12. Context Preservation

Question: How much original context should you preserve?
Options:

Store exact quotes for everything
Paraphrase and summarize
Link back to original reflection

Consider: Storage costs, user privacy, debugging needs

🎛️ Configuration Decisions to Make

Processing Parameters



yaml
# Example configuration to define
processing_config:
  phases:
    people_extraction:
      confidence_threshold: 0.8
      max_retry_attempts: 2
      enable_fuzzy_matching: true

    attribute_extraction:
      parallel_subphases: false# Sequential for v1
      context_from_previous: "summary"# none, summary, full
      confidence_threshold: 0.7

    validation:
      enabled: true
      auto_fix_obvious_errors: true
      flag_low_confidence: true

  user_interaction:
    progress_visibility: "phase_level"
    review_required_for: ["conflicts", "low_confidence"]
    batch_operations: true

Quality Thresholds

What confidence level requires user review?
How many extraction failures before manual fallback?
What constitutes "obvious" information that shouldn't be missed?

Cost Management

Token budget per reflection
Retry limits
Fallback to cheaper models for certain phases?
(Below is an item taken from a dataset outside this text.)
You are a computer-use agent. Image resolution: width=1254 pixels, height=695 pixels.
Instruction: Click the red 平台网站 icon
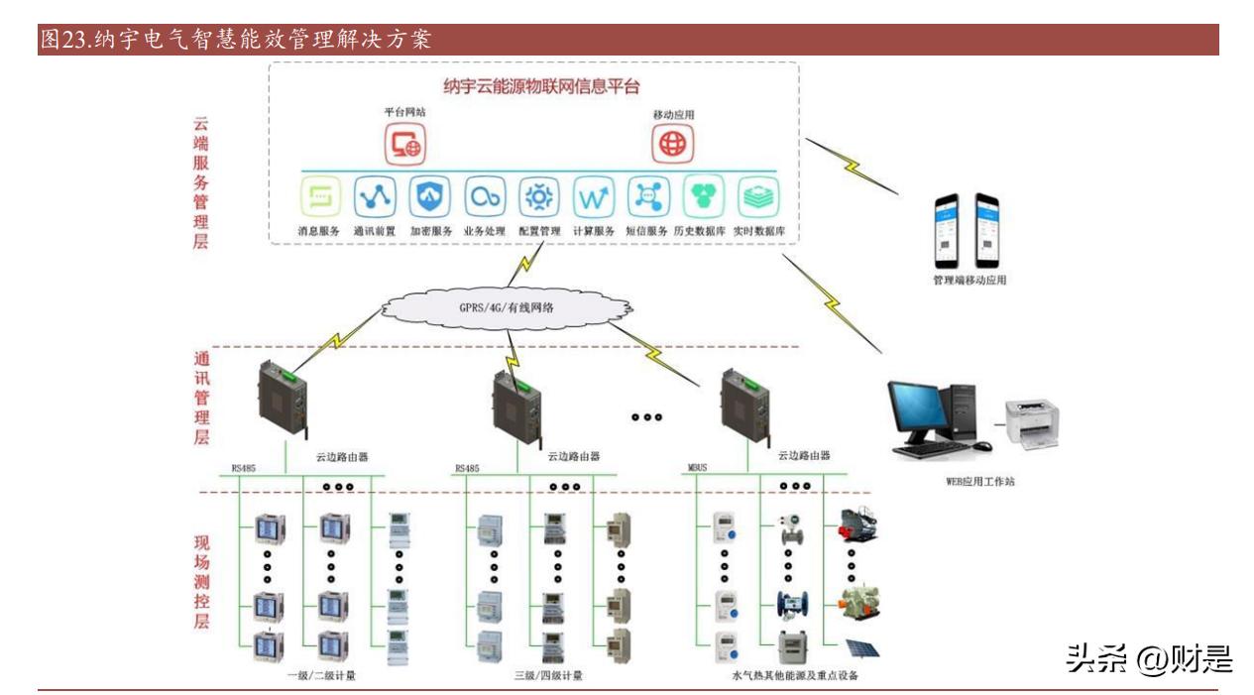click(x=405, y=145)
🧪 Testing Strategy Questions

13. Validation Approach

Question: How will you measure extraction quality?
Methods:

Manual review of sample extractions
User correction rate tracking
A/B testing different prompt strategies

Consider: Ground truth establishment, ongoing quality monitoring

14. Edge Case Handling

Question: What edge cases are most important to handle well?
Examples:

Very short reflections
Stream-of-consciousness writing
Mixed languages or cultural references
Highly emotional or sensitive content

Consider: User diversity, failure gracefully vs. accuracy

🔄 Iteration and Improvement Strategy

15. Feedback Loop Design

Question: How will you use user corrections to improve the system?
Options:

Real-time prompt adjustment
Batch retraining periodically
User-specific customization

Consider: Privacy implications, system complexity

16. Performance Monitoring

Question: What metrics will guide prompt engineering improvements?
Candidates:

Processing success rate by phase
User correction frequency
Time to complete processing
User satisfaction scores

Consider: Leading vs. lagging indicators

🎯 Immediate Next Steps to Define

Pick Your Error Handling Philosophy - This affects everything else
Define Confidence Thresholds - Critical for user experience
Choose User Involvement Level - Shapes the entire interaction model
Establish Quality Metrics - How will you know if it's working?
Design the Review Interface - Users need to easily correct/confirm extractions

💡 Recommended Starting Point

For MVP/v1, consider:

Conservative confidence thresholds (better to under-extract than over-extract)
Simple new-vs-edit logic (append-only with conflict flagging)
Phase-level progress indicators (build user trust)
Exception-based user review (only when confidence is low)
Rich context preservation (better debugging and user transparency)

This gives you a solid foundation that you can iterate and optimize based on real user behavior and feedback.